** begin **

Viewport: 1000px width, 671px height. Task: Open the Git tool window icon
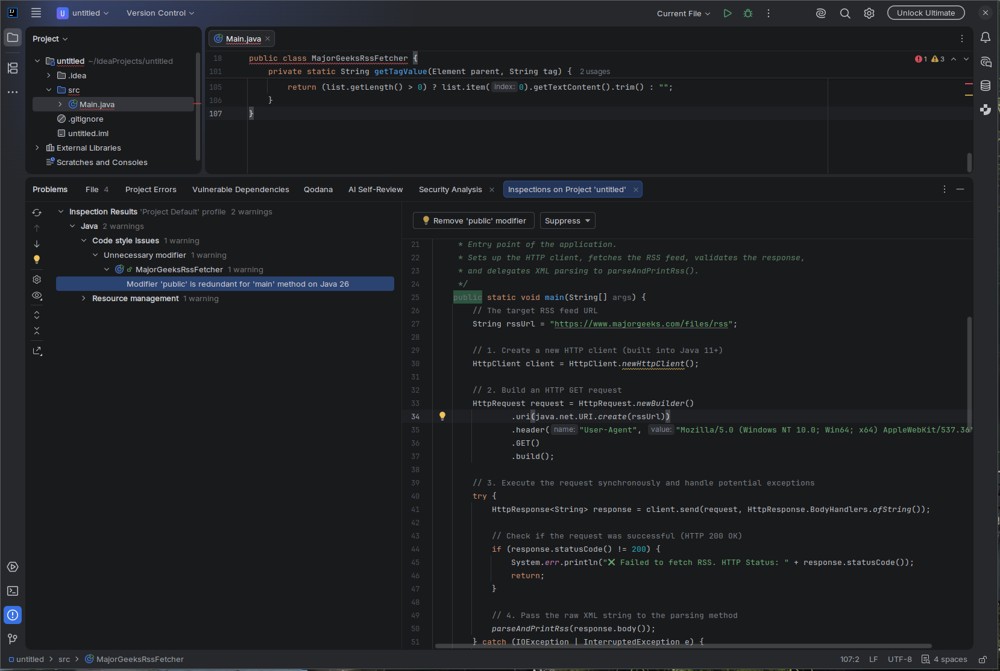tap(12, 638)
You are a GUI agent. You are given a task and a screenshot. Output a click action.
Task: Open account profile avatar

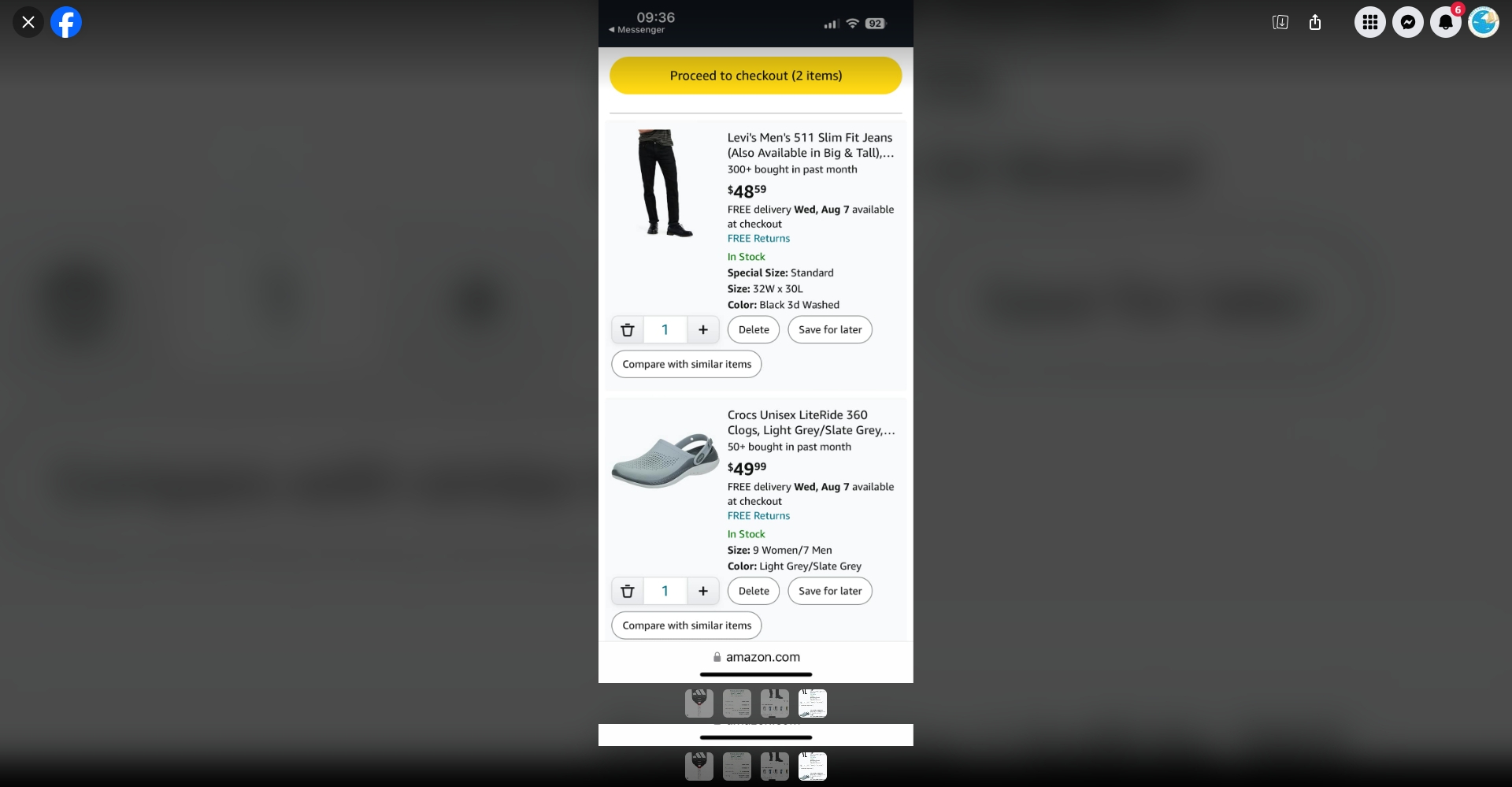point(1484,22)
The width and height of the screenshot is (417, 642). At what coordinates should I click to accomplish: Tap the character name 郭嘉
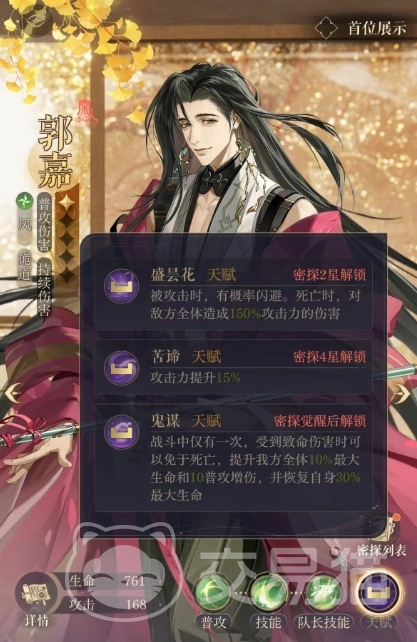click(x=55, y=151)
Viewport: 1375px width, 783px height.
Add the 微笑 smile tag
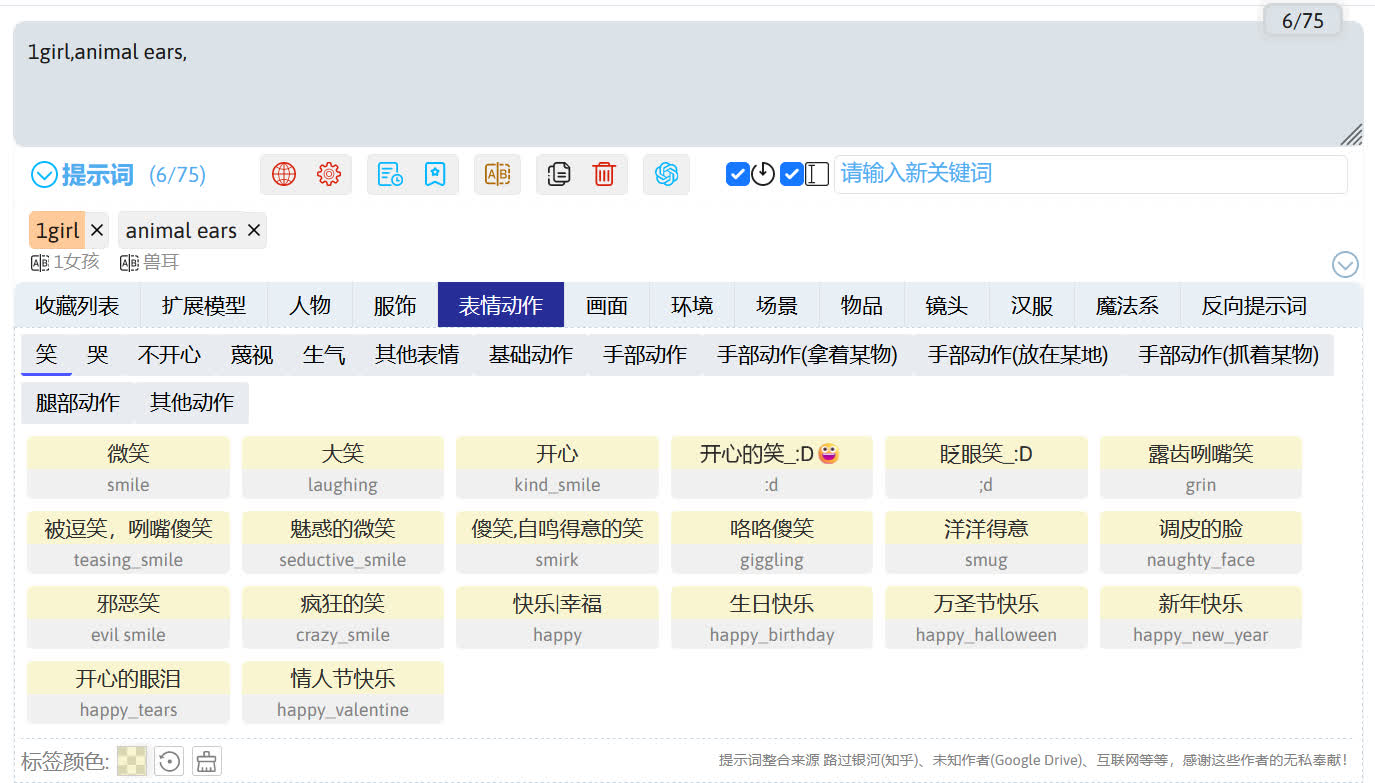coord(128,467)
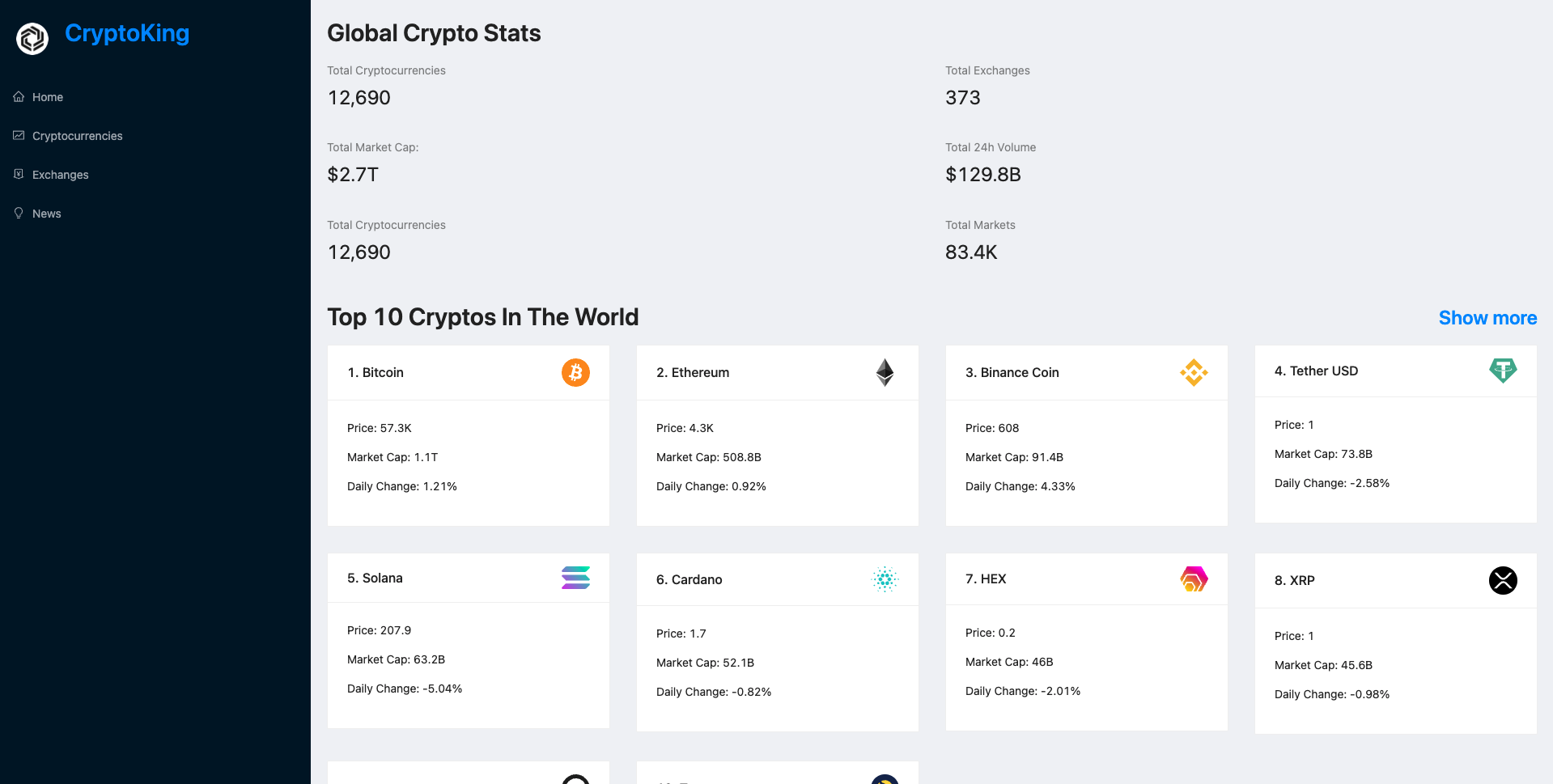Image resolution: width=1553 pixels, height=784 pixels.
Task: Click the Ethereum coin icon
Action: pos(885,372)

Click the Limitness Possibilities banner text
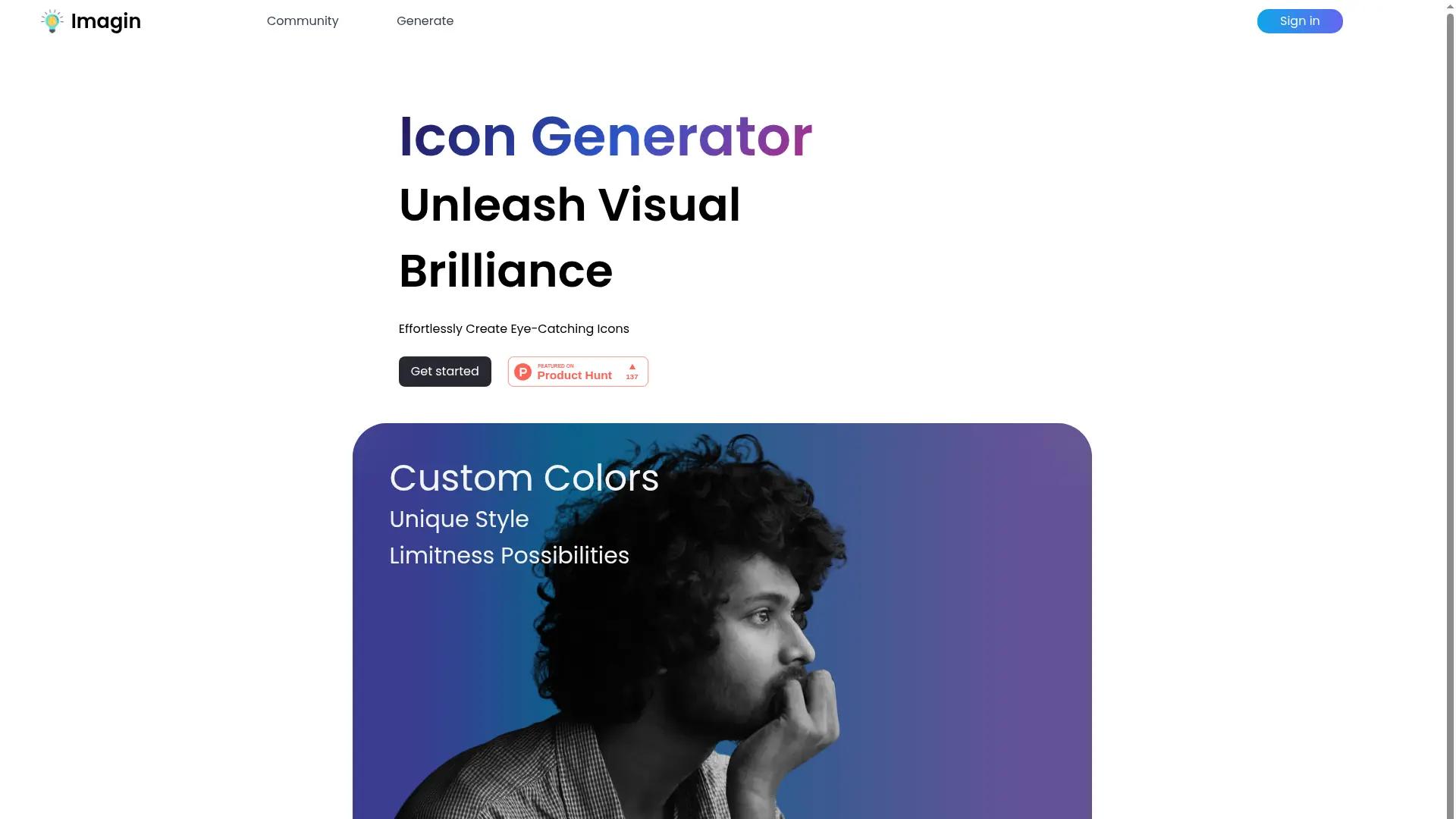509,556
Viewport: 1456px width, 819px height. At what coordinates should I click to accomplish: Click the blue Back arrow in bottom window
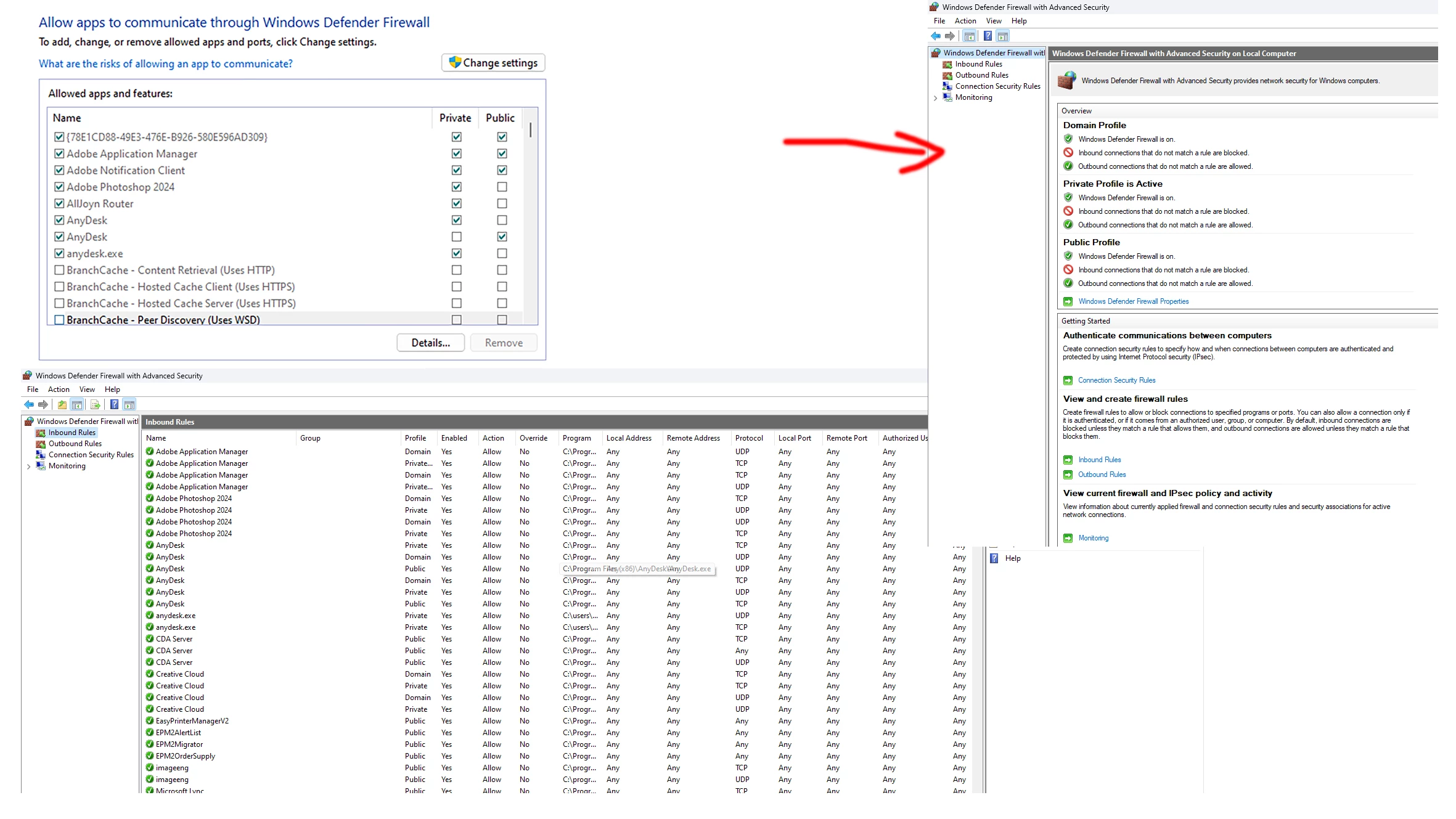tap(28, 405)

** end **

Task directions: Quote every line from the rows above that contains the word "accomplish".

Exercise solution:
The width and height of the screenshot is (417, 642). At what coordinates should I click to accomplish: Tap the character name 郭嘉
Viewport: 1456px width, 819px height. At what coordinates should I click to accomplish: Click the blue Back arrow in bottom window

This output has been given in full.